2. Description of the Related Art
A vehicle is provided with a propeller fan for cooling heat exchangers such as a radiator and a condenser of an air conditioner. Japanese Patent Application Laid-Open No. 2002-47937 discloses a stay for supporting a boss of the fan to a shroud. To achieve high fan efficiency and low noise when running at low speed, this stay is of an aspect ratio >1, has a longitudinal direction of its section oriented toward a direction of an airflow generated by driving the fan and also has a cavity provided on a side of a negative pressure of the stay generated by the airflow when the vehicle is running at high speed.
An engine room of the vehicle hardly has space because it has not only an engine as a power source of the vehicle but also its accessories mounted therein. For this reason, the propeller fan for cooling the radiator and condenser is limited as to its dimension in the airflow direction. Consequently, the space between the fan and the stay becomes small, and noise when operating the propeller fan becomes high. The stay is required to have strength for supporting the fan and driving means (an electric motor for instance) of the fan. This strength cannot be secured, however, if the stay is rendered thin in an attempt to reduce the noise when operating the propeller fan. Such a problem is not considered in Japanese Patent Application Laid-Open No. 2002-47937. Therefore, there is room for improvement in a conventional technology disclosed in Japanese Patent Application Laid-Open No. 2002-47937 as to reducing the noise while limiting the dimension in the airflow direction and further securing support strength of the stay (first problem).

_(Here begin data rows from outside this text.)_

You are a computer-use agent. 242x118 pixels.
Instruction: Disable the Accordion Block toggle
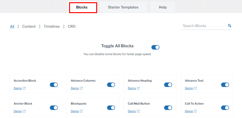pyautogui.click(x=54, y=85)
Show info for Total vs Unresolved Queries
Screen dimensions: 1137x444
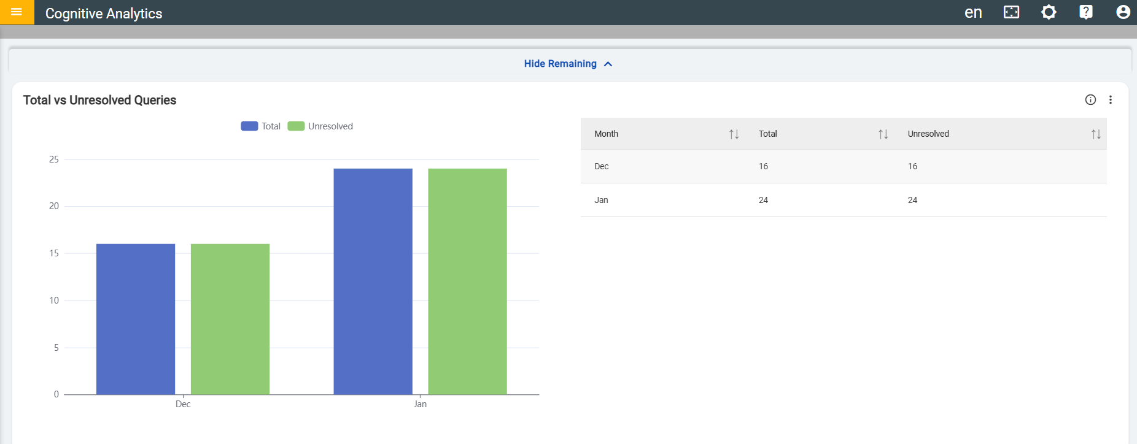[1090, 100]
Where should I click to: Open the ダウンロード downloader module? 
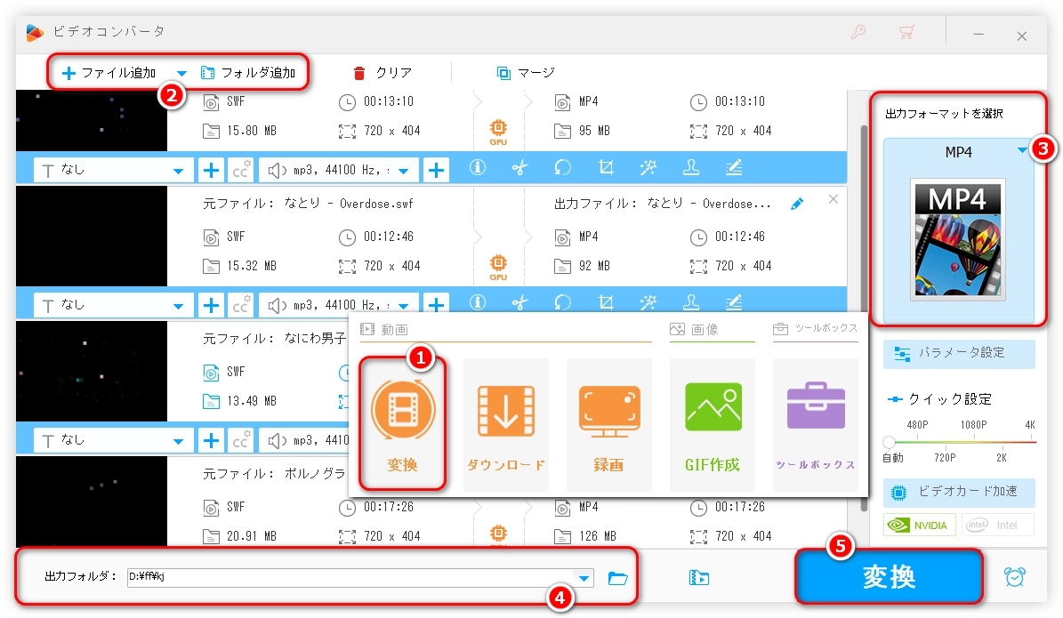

As for the propeller fan for cooling the radiator and condenser for the vehicle, it is placed in a narrow engine room and required to be further lightweight, and so there is a strong request for compactification regarding a depth dimension in a flow direction of cooling wind. If the depth dimension is thus reduced, however, a cross-section of a cooling wind channel of the shroud of the propeller fan changes drastically because the radiator on an upstream side is rectangular while an air sucking path of the propeller fan is round. For this reason, there is a problem that an uneven drift is formed in a circumferential direction of the propeller fan (rotary vane wheel) to generate unpleasant BPF (Blade Passing Frequency) noise.

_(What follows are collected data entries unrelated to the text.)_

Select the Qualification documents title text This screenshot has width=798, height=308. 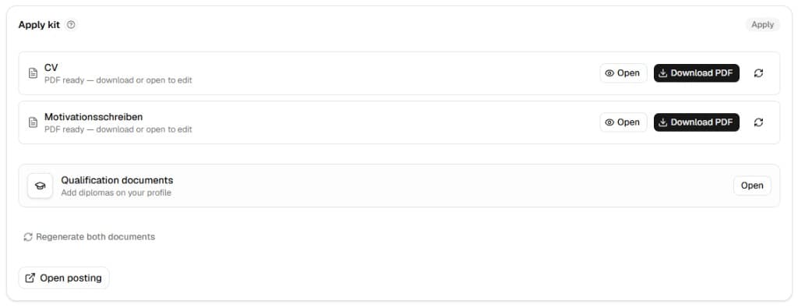coord(117,180)

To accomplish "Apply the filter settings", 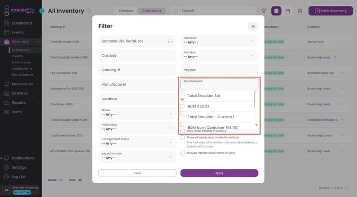I will pyautogui.click(x=219, y=173).
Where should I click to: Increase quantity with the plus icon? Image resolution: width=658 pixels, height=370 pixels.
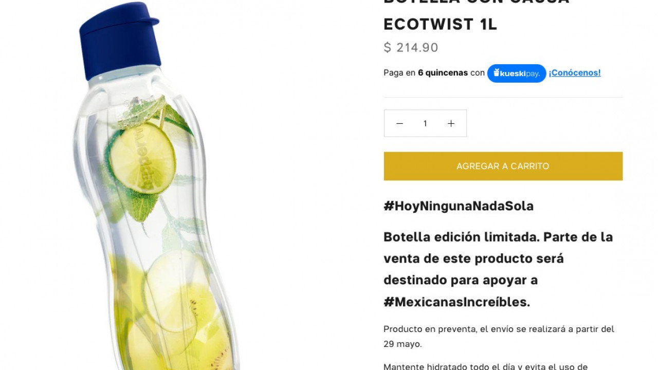451,123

The radiator and condenser as cooling subjects are small-size and require high heat exchange performance so that ventilation resistance thereof is high. For this reason, the propeller fan is driven under a condition of a high static pressure difference reverse to an adverse wind direction. In this case, there is a problem that the flow on a propeller plane of the rotary vane wheel breaks away so as to increase input and the noise under the same air volume condition.
As for these problems, there is a known technology described in Japanese Patent Application Laid-Open No. 7-167095 regarding a conventional propeller fan. The conventional propeller fan (electric fan) is the electric fan rotatively driven by the electric motor, which comprises a boss portion for rotating by receiving a driving force of the electric motor and 9 to 13 blades (blade portion) placed around the boss portion circumferentially apart from the boss portion. The blade is characterized by being a forward swept vane of which angle of advance overlooking a vane edge from a vane root is 35 to 45 degrees.

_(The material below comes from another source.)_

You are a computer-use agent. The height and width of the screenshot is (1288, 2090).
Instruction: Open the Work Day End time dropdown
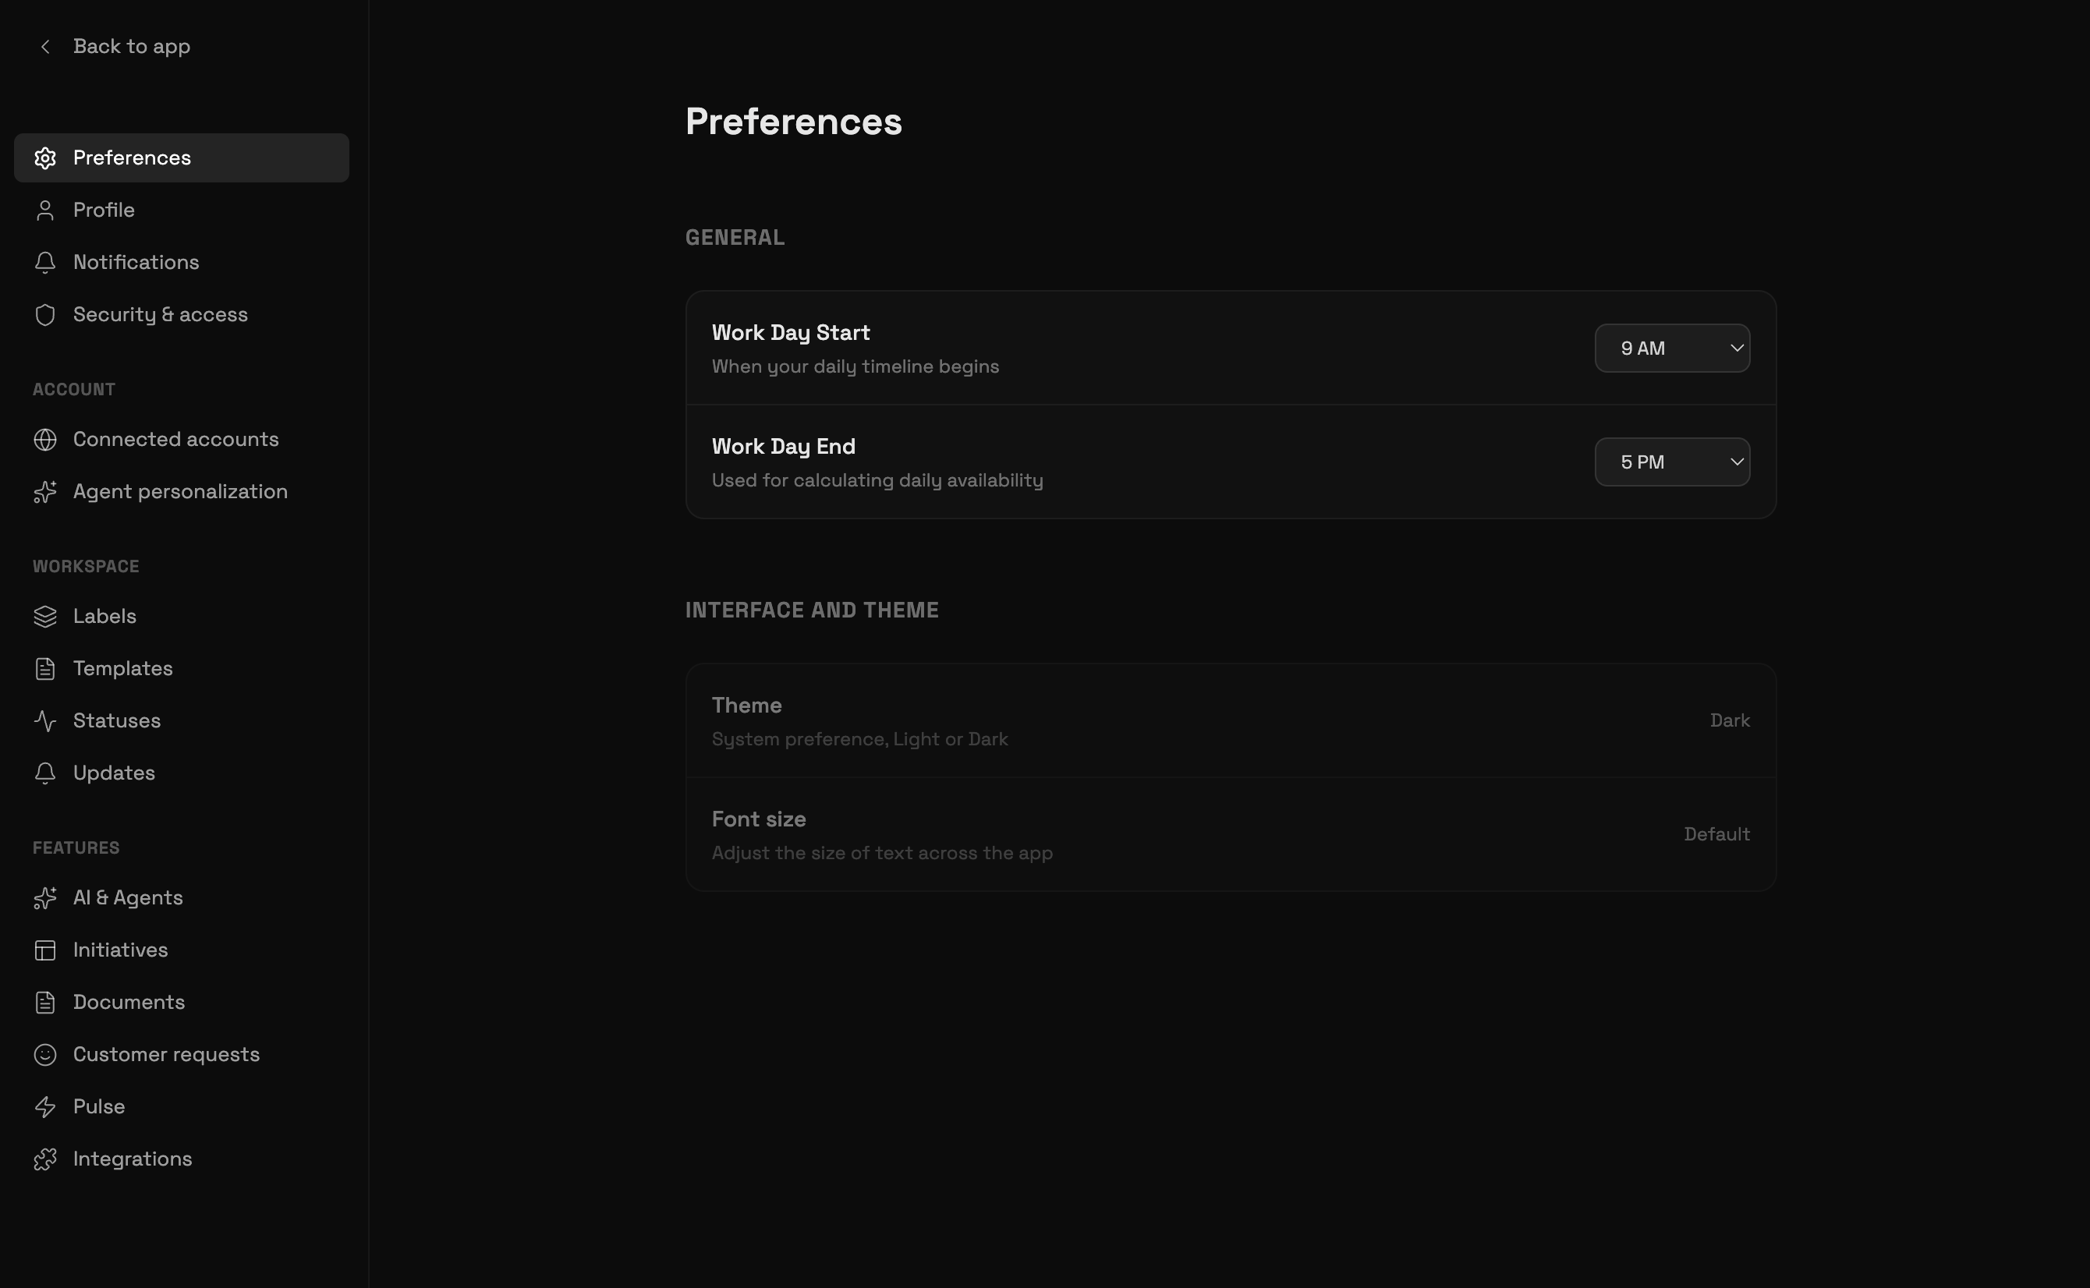click(x=1672, y=463)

However, the propeller fan described in Japanese Patent Application Laid-Open No. 7-167095 is not sufficient as to noise reduction performance (second problem).
As the rotary vane wheel provided to the conventional propeller fan has multiple blades in general, the multiple blades rotate on rotating the rotary vane wheel by the driving means such as the electric motor so as to let the air flow by means of these blades. Thus, these blades for blowing air by letting the air flow are fixed on a hub of the rotary vane wheel. The hub is provided to connect the blades to an axis of the driving means and transfer rotation of the axis of the driving means to the blades. For that reason, the hub does not contribute to air blowing so much. Therefore, there is a conventional rotary vane wheel wherein occupancy of the blades in the rotary vane wheel is enlarged to increase a sent air volume so as to improve air blowing performance. In Japanese Patent Application Laid-Open No. 2004-218513 for instance, a joint of the blades and the hub is extended inward in a radial direction centering on a rotation axis of the hub to increase length of the blades in the radial direction. It is thereby possible to improve the occupancy of the blades in the case of axially viewing the rotary vane wheel so as to increase the sent air volume and improve the air blowing performance.
In the case of the above-mentioned rotary vane wheel, however, there is little difference in that the hub does not contribute to improvement in the air blowing performance so much because the hub is basically in a cylindrical shape. As with the above-mentioned rotary vane wheel, the blades are extended inward in the radial direction centering on a rotation axis of the hub so that a radial step is generated on an end of the upstream side of the hub in the circumferential direction of the rotation axis. Therefore, there is a possibility that the airflow may be disturbed in this part. In the case where the airflow is thus disturbed, the efficiency lowers and so there is a possibility that the air blowing performance may lower and the noise may be easily generated (third problem).